One aspect of this issue that I'm trying to get my head around is how naltrexone affects those who produce too little opiates versus those who produce too much.

In some models of autism, subpopulations (it is hypothesized) overproduce opiates, which can lead to social isolation (why bother interacting if there is no reward) and sometimes self harm (which releases more opiates). In an animal study, animals given very low dose of opiates had less social interaction. In these animals, it appears that the opiates were fulfilling the need for interaction. On the other hand, animals dosed with naltrexone sought out one another. (Source: interview with Professor Jaak Panksepp.) Dr. Panksepp thought that there also existed a subpopulation of those with autism producing less opiates (or having less sensitivity),

When we final began studying this possibility empirically, it turned out to be a productive idea. It rapidly became clear that when we gave animals very tiny doses of opiates, they were not distressed by social isolation and they became comparatively unsocial (even though could exhibit increases in certain social activities such as rough-and-tumble play). When we gave them opiate antagonists, such as naltrexone, they were more disturbed by social isolation and they became more eager for gentle and friendly social contact. It was not a far step to imagine that these opiate effects on social behavior might reflect something that is happening in childhood disorders such as autism. For quite a while, we struggled with the two logical alternatives--whether such kids might have overactive opioid systems or underactive ones.

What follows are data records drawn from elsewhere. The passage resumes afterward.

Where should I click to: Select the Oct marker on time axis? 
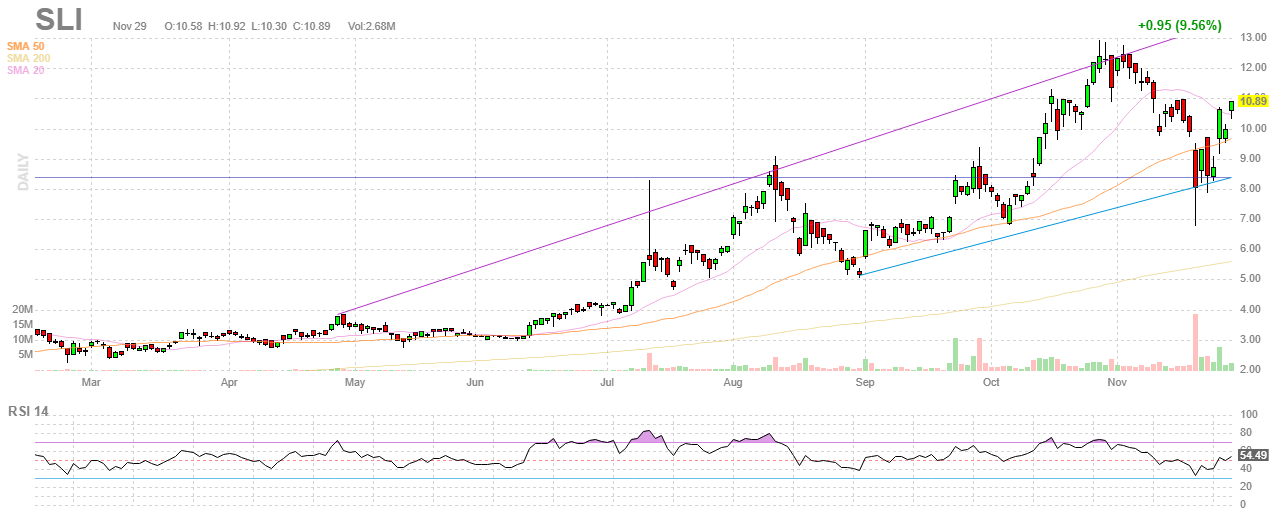tap(992, 382)
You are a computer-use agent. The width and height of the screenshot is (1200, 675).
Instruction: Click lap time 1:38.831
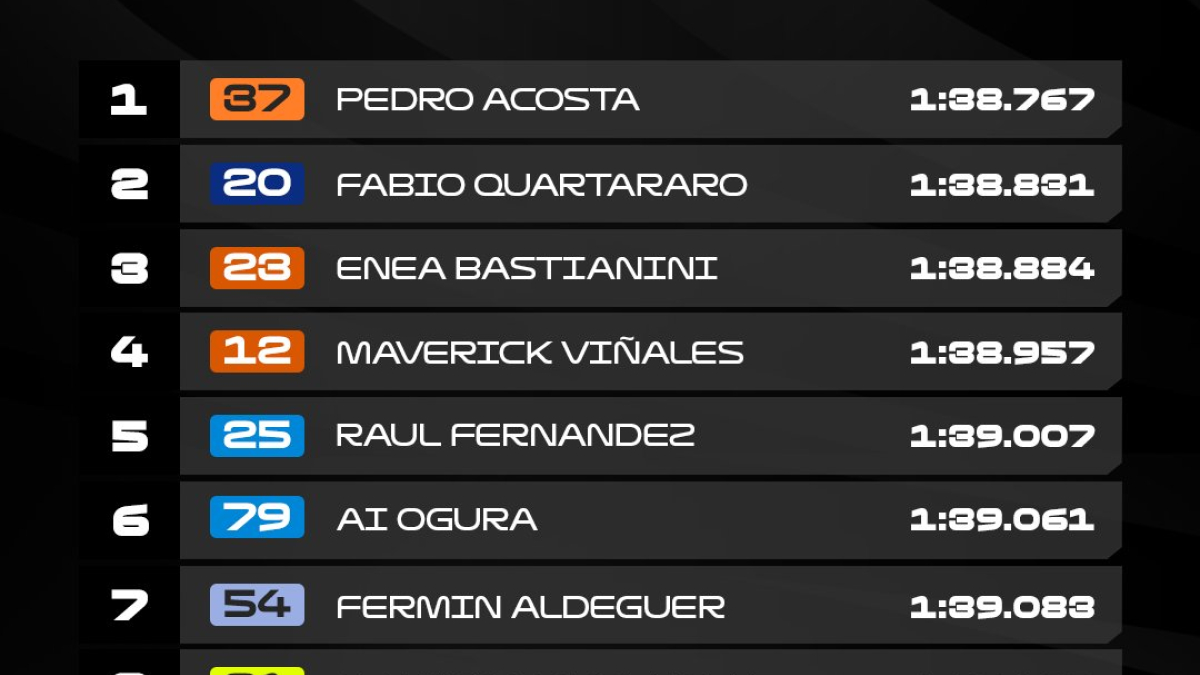[x=1002, y=185]
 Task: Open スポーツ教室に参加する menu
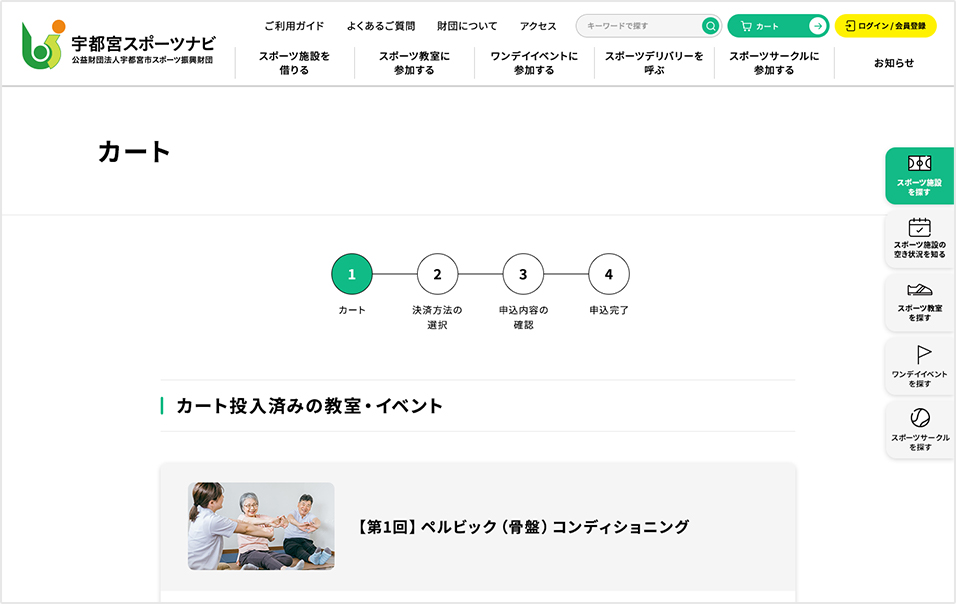[414, 63]
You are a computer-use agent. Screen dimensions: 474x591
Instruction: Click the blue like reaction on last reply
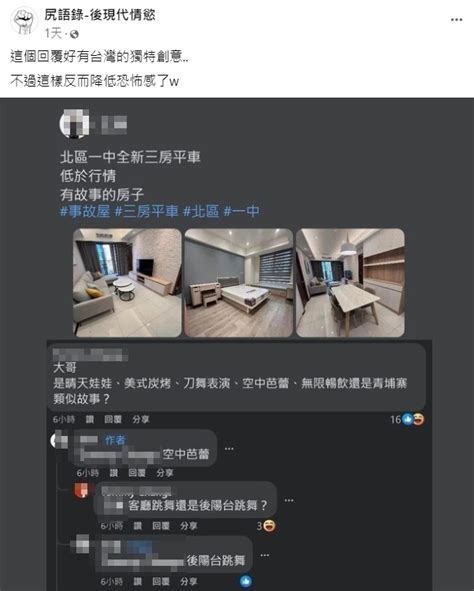246,581
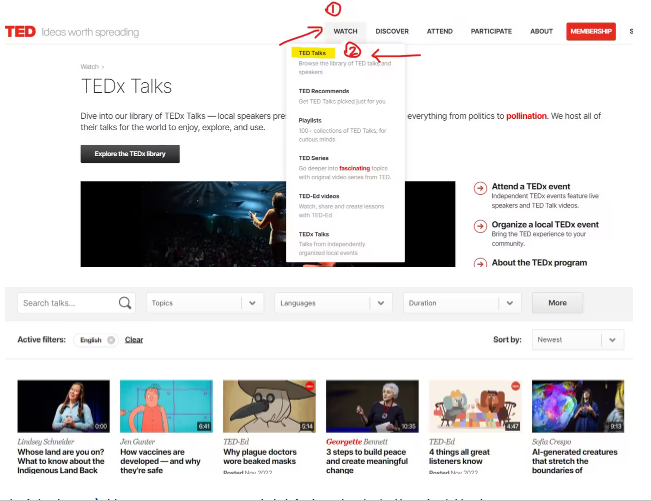Click arrow icon beside About the TEDx program
651x501 pixels.
480,263
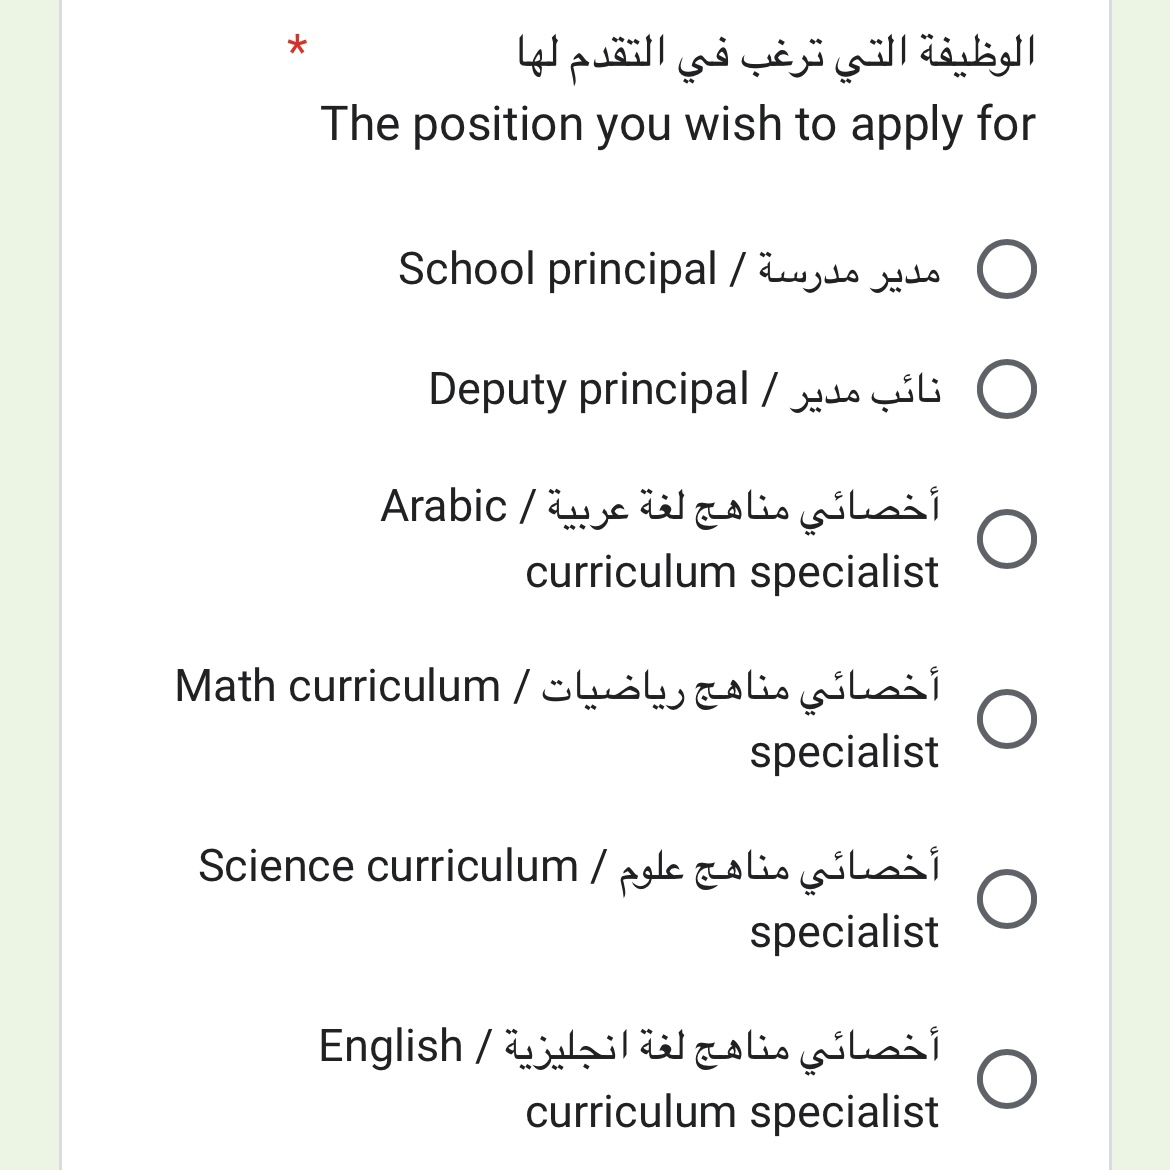Click the Arabic text "مدير مدرسة"
The height and width of the screenshot is (1170, 1170).
850,271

It is easy to build a compelling logic around either view; but when we focused on the data, it was clear that only the animals given opiates became unsocial and less pain sensitive. Thus, it seemed more compelling to suggest that some kids with autism might also have too much opioid activity in their brain. This was especially attractive since there were experimental drugs, such as naltrexone, that could reduce such brain activities. Still, in the back of my mind, I thought, and still do, that some of the kids, perhaps the insecure/anxious ones, have too little opioid activity.

So, I'm wondering how low dose naltrexone has affected people's sociability. I realize that this is oversimplifying matters, but was wondering if perhaps LDN causes a lessening of social interaction in naturally gregarious people and an increase in those on the other end of the scale.

StephenB

What does it matter if it affects sociability as long as you get 'that feeling' and are thus fulfilled?